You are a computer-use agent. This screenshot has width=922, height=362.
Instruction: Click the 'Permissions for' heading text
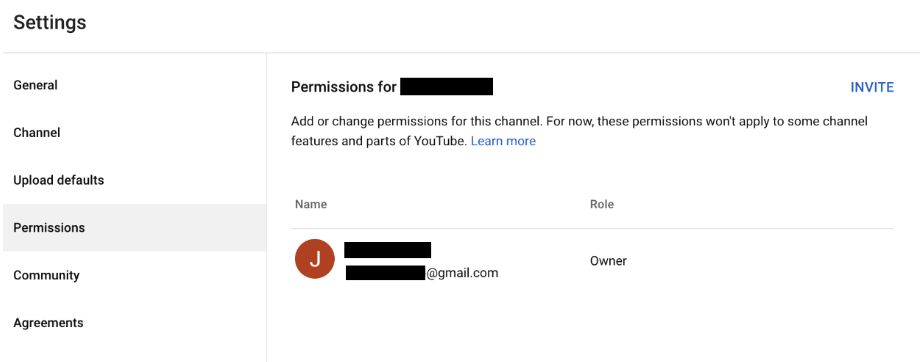(344, 87)
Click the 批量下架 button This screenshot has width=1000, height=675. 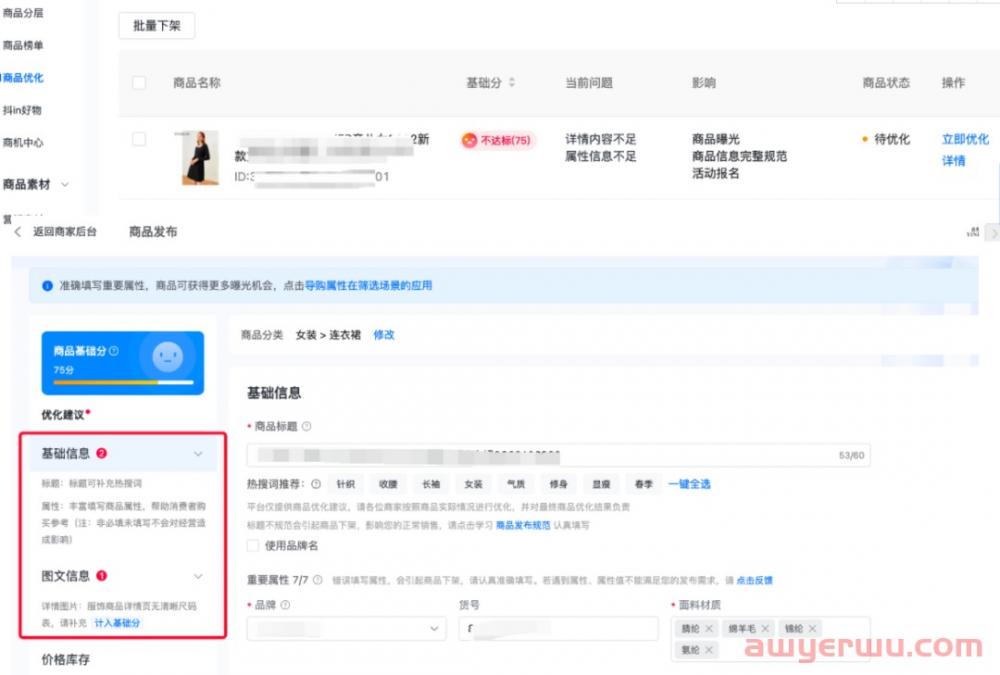click(156, 26)
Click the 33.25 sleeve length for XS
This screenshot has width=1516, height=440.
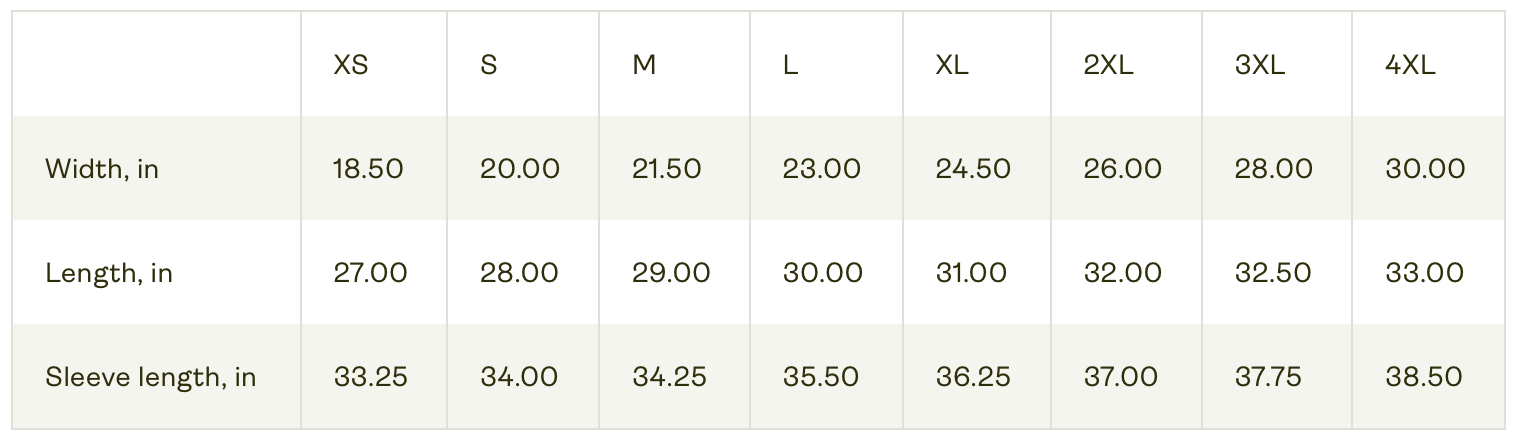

#### [ASSIGNMENT]
Nothing but the lines from the one holding "Click the 33.25 sleeve length for XS" through the final line of the entries should be retyped, exactly as they stand and without pictures.

#### [ANSWER TO THE PROBLEM]
Click the 33.25 sleeve length for XS
This screenshot has width=1516, height=440.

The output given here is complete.